Bioengineers at UCLA have developed a soft and flexible self-powered bioelectronic device that converts body motions into electricity, an advance that could eventually power wearable and implantable diagnostic sensors.
The researchers at the UCLA Samueli School of Engineering discovered that the magnetoelastic effect – the variation of the magnetic properties of a material under mechanical stress – can exist in a soft and flexible system. According to UCLA, the team proved their concept with microscopic magnets dispersed in a paper-thin silicone matrix to generate a magnetic field that changes in strength as the matrix undulated.
The team’s findings have been published in Nature and Nature Materials.
“Our finding opens up a new avenue for practical energy, sensing and therapeutic technologies that are human-body-centric and can be connected to the Internet of Things,” study leader Jun Chen, an assistant professor of bioengineering at UCLA Samueli said in a statement. “What makes this technology unique is that it allows people to stretch and move with comfort when the device is pressed against human skin, and because it relies on magnetism rather than electricity, humidity and our own sweat do not compromise its effectiveness.”

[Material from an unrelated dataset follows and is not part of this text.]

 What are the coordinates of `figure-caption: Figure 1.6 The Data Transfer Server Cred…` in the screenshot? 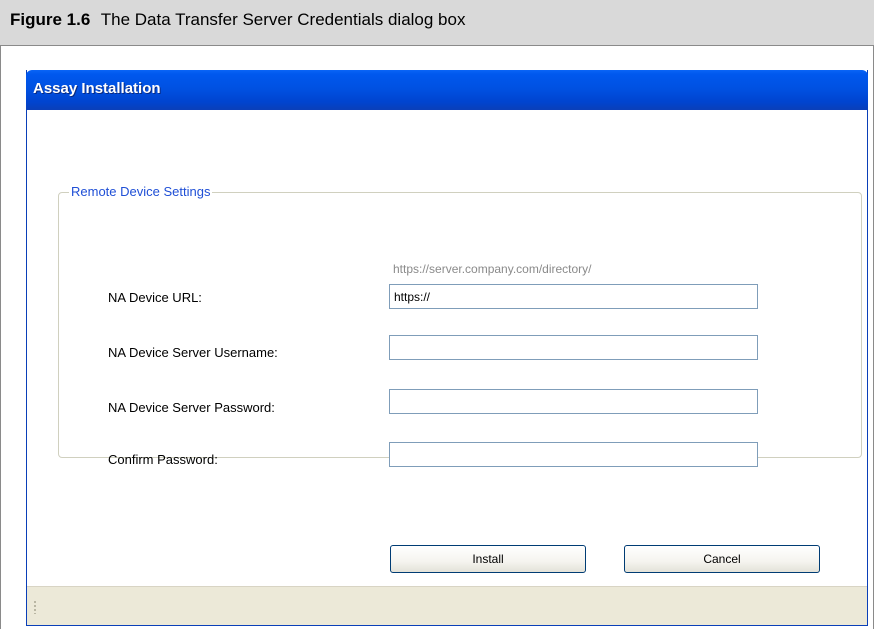 It's located at (437, 23).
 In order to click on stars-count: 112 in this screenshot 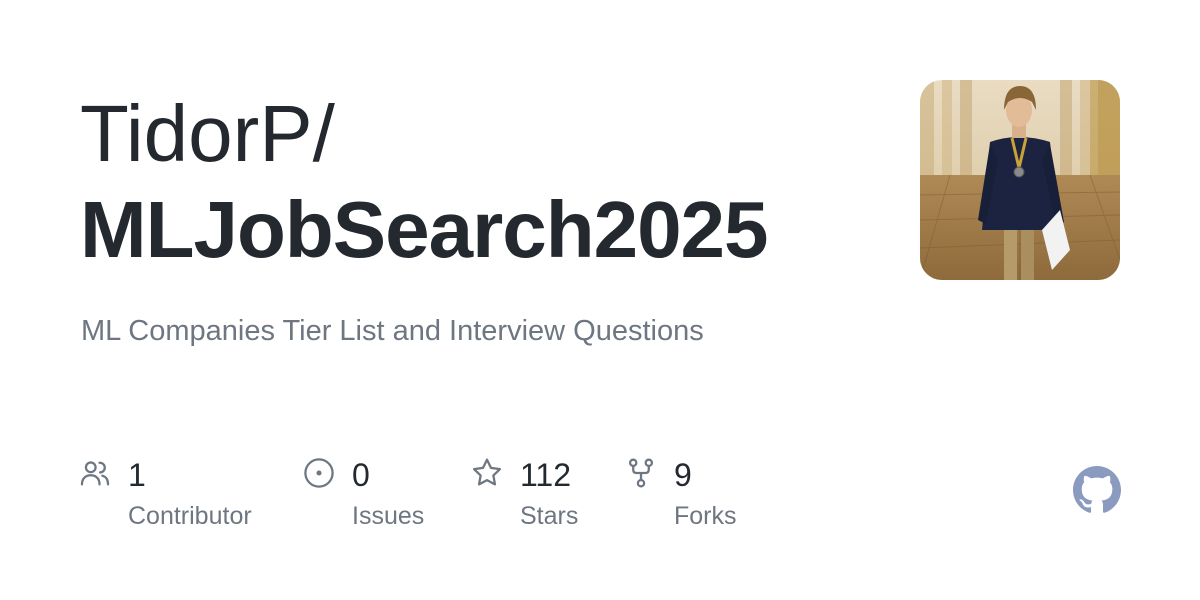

Chen and his team built a small, flexible magnetoelastic generator made of a platinum-catalysed silicone polymer matrix and neodymium-iron-boron nanomagnets. They attached it to a subject’s elbow with a soft, stretchy silicone band and the observed magnetoelastic effect was four times greater than similarly sized setups with rigid metal alloys. As a result, the device generated electrical currents of 4.27mA/cm2, which the team said is 10,000 times better than the next best comparable technology.
It is further claimed that the flexible magnetoelastic generator’s sensitivity could convert human pulse waves into electrical signals and act as a self-powered, waterproof heart-rate monitor. The electricity generated can also be used to sustainably power other wearable devices, such as a sweat sensor or a thermometer.
There have been ongoing efforts to make wearable generators that harvest energy from human body movements to power sensors and other devices, but the lack of practicality has so far hindered progress.
Rigid metal alloys with magnetoelastic effect do not bend sufficiently to compress against the skin and generate meaningful levels of power for viable applications.
Other devices that rely on static electricity tend not to generate enough energy. Their performance can wane in humid conditions, or when there is sweat on the skin. Some have tried to encapsulate such devices in order to keep water out, but that reduces their effectiveness. The UCLA team’s novel wearable magnetoelastic generators, however, tested well even after being soaked in artificial perspiration for a week.
A patent on the technology has been filed by the UCLA Technology Development Group.